| Work item |
Once you find the line containing "Open the #earki hashtag" in the data below, copy it and each following line exactly, up to and including the line containing "Zoom out on", and nothing else.
[Opening Provided records section]
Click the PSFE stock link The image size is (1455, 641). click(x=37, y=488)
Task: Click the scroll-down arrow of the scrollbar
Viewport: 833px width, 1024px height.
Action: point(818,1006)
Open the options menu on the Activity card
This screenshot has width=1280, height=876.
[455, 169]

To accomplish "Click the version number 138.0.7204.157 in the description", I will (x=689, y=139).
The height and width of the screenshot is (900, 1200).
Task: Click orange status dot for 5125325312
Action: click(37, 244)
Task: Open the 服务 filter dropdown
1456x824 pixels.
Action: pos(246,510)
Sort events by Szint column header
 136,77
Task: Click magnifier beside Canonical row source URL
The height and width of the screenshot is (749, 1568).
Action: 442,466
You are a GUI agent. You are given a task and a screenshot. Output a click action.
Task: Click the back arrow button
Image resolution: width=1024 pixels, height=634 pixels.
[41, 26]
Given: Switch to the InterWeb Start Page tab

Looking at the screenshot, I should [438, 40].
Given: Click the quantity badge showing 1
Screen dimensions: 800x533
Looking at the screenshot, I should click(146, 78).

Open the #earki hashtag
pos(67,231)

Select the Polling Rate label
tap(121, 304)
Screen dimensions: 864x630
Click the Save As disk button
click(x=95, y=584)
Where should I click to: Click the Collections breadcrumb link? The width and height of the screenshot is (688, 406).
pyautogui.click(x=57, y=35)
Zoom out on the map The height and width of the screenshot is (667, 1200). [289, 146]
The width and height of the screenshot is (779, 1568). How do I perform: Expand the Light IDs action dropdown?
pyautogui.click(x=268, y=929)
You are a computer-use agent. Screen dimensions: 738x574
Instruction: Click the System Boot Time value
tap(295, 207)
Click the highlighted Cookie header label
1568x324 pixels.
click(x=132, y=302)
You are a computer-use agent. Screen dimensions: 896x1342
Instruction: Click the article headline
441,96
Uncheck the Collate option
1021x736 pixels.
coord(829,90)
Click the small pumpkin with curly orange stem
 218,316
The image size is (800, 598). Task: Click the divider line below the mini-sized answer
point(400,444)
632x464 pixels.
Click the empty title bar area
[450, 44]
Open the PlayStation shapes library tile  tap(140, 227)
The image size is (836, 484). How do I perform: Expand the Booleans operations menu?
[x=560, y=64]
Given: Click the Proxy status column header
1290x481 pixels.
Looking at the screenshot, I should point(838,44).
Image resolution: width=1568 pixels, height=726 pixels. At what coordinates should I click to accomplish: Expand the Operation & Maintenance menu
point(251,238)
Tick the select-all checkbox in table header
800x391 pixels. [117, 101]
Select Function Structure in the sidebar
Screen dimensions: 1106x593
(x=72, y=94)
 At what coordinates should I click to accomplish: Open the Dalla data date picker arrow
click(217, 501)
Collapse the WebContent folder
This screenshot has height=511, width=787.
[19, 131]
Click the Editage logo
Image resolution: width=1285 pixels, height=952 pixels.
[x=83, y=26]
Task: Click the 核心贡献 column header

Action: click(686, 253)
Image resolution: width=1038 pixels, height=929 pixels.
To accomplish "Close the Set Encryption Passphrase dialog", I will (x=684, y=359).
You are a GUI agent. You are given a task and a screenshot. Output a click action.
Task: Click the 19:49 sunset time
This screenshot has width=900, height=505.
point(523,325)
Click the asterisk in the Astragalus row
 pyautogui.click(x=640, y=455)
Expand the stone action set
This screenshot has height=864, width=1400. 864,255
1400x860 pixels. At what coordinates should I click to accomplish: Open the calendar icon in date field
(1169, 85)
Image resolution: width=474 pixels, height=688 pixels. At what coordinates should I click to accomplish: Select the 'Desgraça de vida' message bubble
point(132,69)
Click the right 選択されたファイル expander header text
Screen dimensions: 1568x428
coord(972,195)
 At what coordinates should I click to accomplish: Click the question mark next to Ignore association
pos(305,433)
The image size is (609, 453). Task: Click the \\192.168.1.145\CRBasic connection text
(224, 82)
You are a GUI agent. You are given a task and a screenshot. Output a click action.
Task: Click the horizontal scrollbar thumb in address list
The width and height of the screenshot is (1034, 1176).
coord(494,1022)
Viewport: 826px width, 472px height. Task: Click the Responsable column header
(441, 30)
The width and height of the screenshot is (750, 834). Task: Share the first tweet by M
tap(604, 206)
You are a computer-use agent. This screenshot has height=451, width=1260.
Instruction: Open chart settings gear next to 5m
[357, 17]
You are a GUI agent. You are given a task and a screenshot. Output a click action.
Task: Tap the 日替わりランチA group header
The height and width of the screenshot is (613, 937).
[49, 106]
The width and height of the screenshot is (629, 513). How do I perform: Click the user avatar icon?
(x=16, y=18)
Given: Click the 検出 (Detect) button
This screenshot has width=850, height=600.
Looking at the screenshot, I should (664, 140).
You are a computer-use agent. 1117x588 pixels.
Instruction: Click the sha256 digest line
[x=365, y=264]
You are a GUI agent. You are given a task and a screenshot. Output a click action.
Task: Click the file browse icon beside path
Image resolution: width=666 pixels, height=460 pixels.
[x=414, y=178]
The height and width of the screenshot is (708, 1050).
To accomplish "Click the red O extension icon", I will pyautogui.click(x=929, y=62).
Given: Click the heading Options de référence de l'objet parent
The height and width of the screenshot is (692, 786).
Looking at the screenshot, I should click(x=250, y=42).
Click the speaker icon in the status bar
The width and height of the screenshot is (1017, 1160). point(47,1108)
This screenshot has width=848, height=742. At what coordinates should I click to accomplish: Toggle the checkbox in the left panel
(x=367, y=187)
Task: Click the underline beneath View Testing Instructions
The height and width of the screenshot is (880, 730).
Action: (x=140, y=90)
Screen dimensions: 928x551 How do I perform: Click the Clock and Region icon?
[Closing Provided records section]
| Exercise answer |
Open the #earki hashtag
pos(67,231)

Select the Polling Rate label
tap(121, 304)
Screen dimensions: 864x630
Click the Save As disk button
click(x=95, y=584)
Where should I click to: Click the Collections breadcrumb link? The width and height of the screenshot is (688, 406).
pyautogui.click(x=57, y=35)
Zoom out on the map The height and width of the screenshot is (667, 1200). [289, 146]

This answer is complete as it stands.